*TASK OBJECTIVE:* Every line containing the word "agent" must be pulled from the records.
--- START ---
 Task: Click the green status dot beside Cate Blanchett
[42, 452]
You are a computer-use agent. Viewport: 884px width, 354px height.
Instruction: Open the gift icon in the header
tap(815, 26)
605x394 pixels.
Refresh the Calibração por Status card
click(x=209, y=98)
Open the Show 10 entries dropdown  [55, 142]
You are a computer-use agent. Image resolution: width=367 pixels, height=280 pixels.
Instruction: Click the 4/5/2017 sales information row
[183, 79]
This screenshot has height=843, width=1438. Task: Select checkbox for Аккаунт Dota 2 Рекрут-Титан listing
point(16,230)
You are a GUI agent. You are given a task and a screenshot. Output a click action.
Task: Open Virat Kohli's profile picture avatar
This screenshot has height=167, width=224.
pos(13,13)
--- END ---
*ANSWER TO THIS TASK:*
You are a computer-use agent. Viewport: 884px width, 354px height.
You are a computer-use agent. Image resolution: width=367 pixels, height=280 pixels.
You are a GUI agent. You are given a task and a screenshot. Output a click action.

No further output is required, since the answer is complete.